=== Work task ===
Repeat every entry exactly. Leave nothing out.

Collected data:

┌──

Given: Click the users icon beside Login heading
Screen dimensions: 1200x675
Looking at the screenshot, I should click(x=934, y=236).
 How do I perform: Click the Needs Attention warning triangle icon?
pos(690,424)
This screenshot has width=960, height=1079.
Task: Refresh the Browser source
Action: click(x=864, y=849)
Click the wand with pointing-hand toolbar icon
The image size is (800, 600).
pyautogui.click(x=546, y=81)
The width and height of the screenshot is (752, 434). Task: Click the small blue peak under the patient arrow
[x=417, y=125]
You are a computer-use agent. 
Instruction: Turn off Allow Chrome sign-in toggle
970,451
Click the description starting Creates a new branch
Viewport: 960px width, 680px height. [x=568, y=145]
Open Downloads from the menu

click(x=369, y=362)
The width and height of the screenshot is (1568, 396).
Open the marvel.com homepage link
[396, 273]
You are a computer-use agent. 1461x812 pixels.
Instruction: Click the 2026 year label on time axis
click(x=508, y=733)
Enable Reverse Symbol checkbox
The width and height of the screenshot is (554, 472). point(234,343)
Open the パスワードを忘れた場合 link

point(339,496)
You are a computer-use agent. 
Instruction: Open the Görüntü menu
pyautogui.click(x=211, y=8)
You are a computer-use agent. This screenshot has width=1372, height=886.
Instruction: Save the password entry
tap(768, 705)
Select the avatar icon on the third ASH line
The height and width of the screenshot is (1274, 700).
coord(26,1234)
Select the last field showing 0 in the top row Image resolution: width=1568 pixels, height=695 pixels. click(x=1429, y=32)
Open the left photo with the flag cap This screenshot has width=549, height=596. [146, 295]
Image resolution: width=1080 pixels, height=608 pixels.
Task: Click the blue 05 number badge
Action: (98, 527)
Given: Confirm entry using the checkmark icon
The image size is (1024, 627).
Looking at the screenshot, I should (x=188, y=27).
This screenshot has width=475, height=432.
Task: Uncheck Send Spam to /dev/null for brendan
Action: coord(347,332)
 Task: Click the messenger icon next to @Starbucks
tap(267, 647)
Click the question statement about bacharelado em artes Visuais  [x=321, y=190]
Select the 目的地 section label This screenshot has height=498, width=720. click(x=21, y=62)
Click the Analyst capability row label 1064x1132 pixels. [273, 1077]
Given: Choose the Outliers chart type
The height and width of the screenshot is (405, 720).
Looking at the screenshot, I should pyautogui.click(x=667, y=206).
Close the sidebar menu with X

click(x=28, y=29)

└──

=== Answer for the task ===
Given: Click the users icon beside Login heading
Screen dimensions: 1200x675
Looking at the screenshot, I should click(x=934, y=236).
 How do I perform: Click the Needs Attention warning triangle icon?
pos(690,424)
This screenshot has width=960, height=1079.
Task: Refresh the Browser source
Action: click(x=864, y=849)
Click the wand with pointing-hand toolbar icon
The image size is (800, 600).
pyautogui.click(x=546, y=81)
The width and height of the screenshot is (752, 434). Task: Click the small blue peak under the patient arrow
[x=417, y=125]
You are a computer-use agent. 
Instruction: Turn off Allow Chrome sign-in toggle
970,451
Click the description starting Creates a new branch
Viewport: 960px width, 680px height. [x=568, y=145]
Open Downloads from the menu

click(x=369, y=362)
The width and height of the screenshot is (1568, 396).
Open the marvel.com homepage link
[396, 273]
You are a computer-use agent. 1461x812 pixels.
Instruction: Click the 2026 year label on time axis
click(x=508, y=733)
Enable Reverse Symbol checkbox
The width and height of the screenshot is (554, 472). point(234,343)
Open the パスワードを忘れた場合 link

point(339,496)
You are a computer-use agent. 
Instruction: Open the Görüntü menu
pyautogui.click(x=211, y=8)
You are a computer-use agent. This screenshot has width=1372, height=886.
Instruction: Save the password entry
tap(768, 705)
Select the avatar icon on the third ASH line
The height and width of the screenshot is (1274, 700).
coord(26,1234)
Select the last field showing 0 in the top row Image resolution: width=1568 pixels, height=695 pixels. click(x=1429, y=32)
Open the left photo with the flag cap This screenshot has width=549, height=596. [146, 295]
Image resolution: width=1080 pixels, height=608 pixels.
Task: Click the blue 05 number badge
Action: (98, 527)
Given: Confirm entry using the checkmark icon
The image size is (1024, 627).
Looking at the screenshot, I should (x=188, y=27).
This screenshot has width=475, height=432.
Task: Uncheck Send Spam to /dev/null for brendan
Action: coord(347,332)
 Task: Click the messenger icon next to @Starbucks
tap(267, 647)
Click the question statement about bacharelado em artes Visuais  [x=321, y=190]
Select the 目的地 section label This screenshot has height=498, width=720. click(x=21, y=62)
Click the Analyst capability row label 1064x1132 pixels. [273, 1077]
Given: Choose the Outliers chart type
The height and width of the screenshot is (405, 720).
Looking at the screenshot, I should pyautogui.click(x=667, y=206).
Close the sidebar menu with X

click(x=28, y=29)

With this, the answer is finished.